_Prompt_:
Every entry must be repeated exactly in the answer.

_Stored data entries_:
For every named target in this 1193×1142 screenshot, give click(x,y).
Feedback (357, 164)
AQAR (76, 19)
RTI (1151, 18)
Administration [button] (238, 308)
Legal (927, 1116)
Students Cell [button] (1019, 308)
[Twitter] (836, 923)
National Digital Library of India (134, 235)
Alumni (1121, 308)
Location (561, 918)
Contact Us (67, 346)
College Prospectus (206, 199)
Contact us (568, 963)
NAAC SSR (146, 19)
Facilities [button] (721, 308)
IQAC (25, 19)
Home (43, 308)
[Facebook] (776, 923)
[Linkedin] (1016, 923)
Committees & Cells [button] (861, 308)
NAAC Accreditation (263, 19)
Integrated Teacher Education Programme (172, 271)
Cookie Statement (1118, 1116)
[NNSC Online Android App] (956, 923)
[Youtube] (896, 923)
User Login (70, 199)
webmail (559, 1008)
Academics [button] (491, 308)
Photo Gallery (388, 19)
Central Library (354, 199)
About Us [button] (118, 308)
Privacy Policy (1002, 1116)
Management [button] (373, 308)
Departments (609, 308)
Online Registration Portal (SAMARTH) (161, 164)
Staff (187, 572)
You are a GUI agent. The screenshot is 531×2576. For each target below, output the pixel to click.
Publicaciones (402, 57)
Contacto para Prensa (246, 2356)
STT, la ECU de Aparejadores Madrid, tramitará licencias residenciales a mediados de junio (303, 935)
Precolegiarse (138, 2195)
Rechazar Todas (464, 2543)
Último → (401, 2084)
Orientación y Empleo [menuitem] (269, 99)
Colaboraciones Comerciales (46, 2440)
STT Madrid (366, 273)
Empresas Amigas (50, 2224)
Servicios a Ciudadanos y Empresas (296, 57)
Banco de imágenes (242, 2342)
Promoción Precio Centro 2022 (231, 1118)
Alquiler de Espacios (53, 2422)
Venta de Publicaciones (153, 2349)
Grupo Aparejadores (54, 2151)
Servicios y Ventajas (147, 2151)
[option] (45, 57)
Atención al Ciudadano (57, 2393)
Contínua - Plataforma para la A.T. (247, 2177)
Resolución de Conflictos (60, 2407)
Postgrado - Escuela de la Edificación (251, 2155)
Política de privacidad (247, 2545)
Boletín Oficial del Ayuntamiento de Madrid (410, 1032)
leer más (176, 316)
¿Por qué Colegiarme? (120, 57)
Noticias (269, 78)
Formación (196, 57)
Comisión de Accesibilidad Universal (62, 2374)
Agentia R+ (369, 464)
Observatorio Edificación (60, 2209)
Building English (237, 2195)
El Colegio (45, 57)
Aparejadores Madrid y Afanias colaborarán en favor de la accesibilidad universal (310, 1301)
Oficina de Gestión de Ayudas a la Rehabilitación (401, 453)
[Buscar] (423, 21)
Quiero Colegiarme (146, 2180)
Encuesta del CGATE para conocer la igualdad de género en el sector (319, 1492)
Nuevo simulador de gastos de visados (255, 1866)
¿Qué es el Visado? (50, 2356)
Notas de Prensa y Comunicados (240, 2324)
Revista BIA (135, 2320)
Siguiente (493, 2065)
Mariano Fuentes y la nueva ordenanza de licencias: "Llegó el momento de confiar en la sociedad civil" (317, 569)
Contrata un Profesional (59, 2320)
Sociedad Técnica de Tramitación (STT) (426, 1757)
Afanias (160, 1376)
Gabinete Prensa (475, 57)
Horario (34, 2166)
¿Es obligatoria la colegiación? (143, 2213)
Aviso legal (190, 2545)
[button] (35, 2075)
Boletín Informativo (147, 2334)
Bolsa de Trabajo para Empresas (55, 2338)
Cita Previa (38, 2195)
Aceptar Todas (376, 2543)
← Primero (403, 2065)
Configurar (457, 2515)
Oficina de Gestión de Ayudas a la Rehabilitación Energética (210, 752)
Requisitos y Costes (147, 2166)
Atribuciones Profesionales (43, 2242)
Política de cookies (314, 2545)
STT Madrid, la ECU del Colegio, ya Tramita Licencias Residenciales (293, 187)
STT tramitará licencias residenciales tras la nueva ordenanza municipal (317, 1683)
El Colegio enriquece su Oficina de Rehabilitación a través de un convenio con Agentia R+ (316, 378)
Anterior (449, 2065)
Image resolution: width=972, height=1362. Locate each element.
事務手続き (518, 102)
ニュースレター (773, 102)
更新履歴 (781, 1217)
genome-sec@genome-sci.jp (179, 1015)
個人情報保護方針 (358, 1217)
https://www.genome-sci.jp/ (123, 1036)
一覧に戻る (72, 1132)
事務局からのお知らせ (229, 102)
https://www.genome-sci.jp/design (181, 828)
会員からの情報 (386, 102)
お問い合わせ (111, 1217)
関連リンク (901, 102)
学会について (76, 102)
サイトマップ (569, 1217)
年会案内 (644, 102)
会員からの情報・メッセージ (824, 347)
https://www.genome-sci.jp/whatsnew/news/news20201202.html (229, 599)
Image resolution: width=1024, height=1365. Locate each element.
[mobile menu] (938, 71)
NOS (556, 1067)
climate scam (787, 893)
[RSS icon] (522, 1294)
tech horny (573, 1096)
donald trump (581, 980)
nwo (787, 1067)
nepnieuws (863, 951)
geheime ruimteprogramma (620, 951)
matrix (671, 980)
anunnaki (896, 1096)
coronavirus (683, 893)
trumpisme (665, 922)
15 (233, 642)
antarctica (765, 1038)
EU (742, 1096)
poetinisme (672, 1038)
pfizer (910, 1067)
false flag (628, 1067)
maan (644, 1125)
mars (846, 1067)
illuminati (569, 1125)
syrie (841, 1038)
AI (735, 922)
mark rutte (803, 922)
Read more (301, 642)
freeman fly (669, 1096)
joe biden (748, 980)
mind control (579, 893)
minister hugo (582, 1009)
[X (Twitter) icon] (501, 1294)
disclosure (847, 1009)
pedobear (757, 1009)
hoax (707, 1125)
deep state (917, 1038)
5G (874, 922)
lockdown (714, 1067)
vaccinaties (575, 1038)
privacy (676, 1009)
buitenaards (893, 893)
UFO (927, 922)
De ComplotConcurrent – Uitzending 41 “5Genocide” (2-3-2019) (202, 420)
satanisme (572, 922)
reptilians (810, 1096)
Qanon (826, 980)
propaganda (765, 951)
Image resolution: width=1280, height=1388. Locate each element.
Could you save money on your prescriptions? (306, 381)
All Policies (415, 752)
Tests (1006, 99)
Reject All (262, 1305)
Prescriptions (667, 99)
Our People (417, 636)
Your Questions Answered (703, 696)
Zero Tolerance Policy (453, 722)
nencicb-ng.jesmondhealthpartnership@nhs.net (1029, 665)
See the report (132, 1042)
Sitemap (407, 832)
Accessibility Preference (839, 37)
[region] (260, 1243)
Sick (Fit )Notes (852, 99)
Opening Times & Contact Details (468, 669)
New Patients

_Your response_:
For every named target in this 1193×1142 screenshot, give click(x,y).
Feedback (357, 164)
AQAR (76, 19)
RTI (1151, 18)
Administration [button] (238, 308)
Legal (927, 1116)
Students Cell [button] (1019, 308)
[Twitter] (836, 923)
National Digital Library of India (134, 235)
Alumni (1121, 308)
Location (561, 918)
Contact Us (67, 346)
College Prospectus (206, 199)
Contact us (568, 963)
NAAC SSR (146, 19)
Facilities [button] (721, 308)
IQAC (25, 19)
Home (43, 308)
[Facebook] (776, 923)
[Linkedin] (1016, 923)
Committees & Cells [button] (861, 308)
NAAC Accreditation (263, 19)
Integrated Teacher Education Programme (172, 271)
Cookie Statement (1118, 1116)
[NNSC Online Android App] (956, 923)
[Youtube] (896, 923)
User Login (70, 199)
webmail (559, 1008)
Academics [button] (491, 308)
Photo Gallery (388, 19)
Central Library (354, 199)
About Us [button] (118, 308)
Privacy Policy (1002, 1116)
Management [button] (373, 308)
Departments (609, 308)
Online Registration Portal (SAMARTH) (161, 164)
Staff (187, 572)
You are a GUI agent. The screenshot is 531×2576. For each target below, output the pixel to click.
Publicaciones (402, 57)
Contacto para Prensa (246, 2356)
STT, la ECU de Aparejadores Madrid, tramitará licencias residenciales a mediados de junio (303, 935)
Precolegiarse (138, 2195)
Rechazar Todas (464, 2543)
Último → (401, 2084)
Orientación y Empleo [menuitem] (269, 99)
Colaboraciones Comerciales (46, 2440)
STT Madrid (366, 273)
Empresas Amigas (50, 2224)
Servicios a Ciudadanos y Empresas (296, 57)
Banco de imágenes (242, 2342)
Promoción Precio Centro 2022 (231, 1118)
Alquiler de Espacios (53, 2422)
Venta de Publicaciones (153, 2349)
Grupo Aparejadores (54, 2151)
Servicios y Ventajas (147, 2151)
[option] (45, 57)
Atención al Ciudadano (57, 2393)
Contínua - Plataforma para la A.T. (247, 2177)
Resolución de Conflictos (60, 2407)
Postgrado - Escuela de la Edificación (251, 2155)
Política de privacidad (247, 2545)
Boletín Oficial del Ayuntamiento de Madrid (410, 1032)
leer más (176, 316)
¿Por qué Colegiarme? (120, 57)
Noticias (269, 78)
Formación (196, 57)
Comisión de Accesibilidad Universal (62, 2374)
Agentia R+ (369, 464)
Observatorio Edificación (60, 2209)
Building English (237, 2195)
El Colegio (45, 57)
Aparejadores Madrid y Afanias colaborarán en favor de la accesibilidad universal (310, 1301)
Oficina de Gestión de Ayudas a la Rehabilitación (401, 453)
[Buscar] (423, 21)
Quiero Colegiarme (146, 2180)
Encuesta del CGATE para conocer la igualdad de género en el sector (319, 1492)
Nuevo simulador de gastos de visados (255, 1866)
¿Qué es el Visado? (50, 2356)
Notas de Prensa y Comunicados (240, 2324)
Revista BIA (135, 2320)
Siguiente (493, 2065)
Mariano Fuentes y la nueva ordenanza de licencias: "Llegó el momento de confiar en la sociedad civil" (317, 569)
Contrata un Profesional (59, 2320)
Sociedad Técnica de Tramitación (STT) (426, 1757)
Afanias (160, 1376)
Gabinete Prensa (475, 57)
Horario (34, 2166)
¿Es obligatoria la colegiación? (143, 2213)
Aviso legal (190, 2545)
[button] (35, 2075)
Boletín Informativo (147, 2334)
Bolsa de Trabajo para Empresas (55, 2338)
Cita Previa (38, 2195)
Aceptar Todas (376, 2543)
← Primero (403, 2065)
Configurar (457, 2515)
Oficina de Gestión de Ayudas a la Rehabilitación Energética (210, 752)
Requisitos y Costes (147, 2166)
Atribuciones Profesionales (43, 2242)
Política de cookies (314, 2545)
STT Madrid, la ECU del Colegio, ya Tramita Licencias Residenciales (293, 187)
STT tramitará licencias residenciales tras la nueva ordenanza municipal (317, 1683)
El Colegio enriquece su Oficina de Rehabilitación a través de un convenio con Agentia R+ (316, 378)
Anterior (449, 2065)
Image resolution: width=972, height=1362. Locate each element.
事務手続き (518, 102)
ニュースレター (773, 102)
更新履歴 (781, 1217)
genome-sec@genome-sci.jp (179, 1015)
個人情報保護方針 (358, 1217)
https://www.genome-sci.jp/ (123, 1036)
一覧に戻る (72, 1132)
事務局からのお知らせ (229, 102)
https://www.genome-sci.jp/design (181, 828)
会員からの情報 (386, 102)
お問い合わせ (111, 1217)
関連リンク (901, 102)
学会について (76, 102)
サイトマップ (569, 1217)
年会案内 (644, 102)
会員からの情報・メッセージ (824, 347)
https://www.genome-sci.jp/whatsnew/news/news20201202.html (229, 599)
Image resolution: width=1024, height=1365. Locate each element.
[mobile menu] (938, 71)
NOS (556, 1067)
climate scam (787, 893)
[RSS icon] (522, 1294)
tech horny (573, 1096)
donald trump (581, 980)
nwo (787, 1067)
nepnieuws (863, 951)
geheime ruimteprogramma (620, 951)
matrix (671, 980)
anunnaki (896, 1096)
coronavirus (683, 893)
trumpisme (665, 922)
15 (233, 642)
antarctica (765, 1038)
EU (742, 1096)
poetinisme (672, 1038)
pfizer (910, 1067)
false flag (628, 1067)
maan (644, 1125)
mars (846, 1067)
illuminati (569, 1125)
syrie (841, 1038)
AI (735, 922)
mark rutte (803, 922)
Read more (301, 642)
freeman fly (669, 1096)
joe biden (748, 980)
mind control (579, 893)
minister hugo (582, 1009)
[X (Twitter) icon] (501, 1294)
disclosure (847, 1009)
pedobear (757, 1009)
hoax (707, 1125)
deep state (917, 1038)
5G (874, 922)
lockdown (714, 1067)
vaccinaties (575, 1038)
privacy (676, 1009)
buitenaards (893, 893)
UFO (927, 922)
De ComplotConcurrent – Uitzending 41 “5Genocide” (2-3-2019) (202, 420)
satanisme (572, 922)
reptilians (810, 1096)
Qanon (826, 980)
propaganda (765, 951)
Image resolution: width=1280, height=1388. Locate each element.
Could you save money on your prescriptions? (306, 381)
All Policies (415, 752)
Tests (1006, 99)
Reject All (262, 1305)
Prescriptions (667, 99)
Our People (417, 636)
Your Questions Answered (703, 696)
Zero Tolerance Policy (453, 722)
nencicb-ng.jesmondhealthpartnership@nhs.net (1029, 665)
See the report (132, 1042)
Sitemap (407, 832)
Accessibility Preference (839, 37)
[region] (260, 1243)
Sick (Fit )Notes (852, 99)
Opening Times & Contact Details (468, 669)
New Patients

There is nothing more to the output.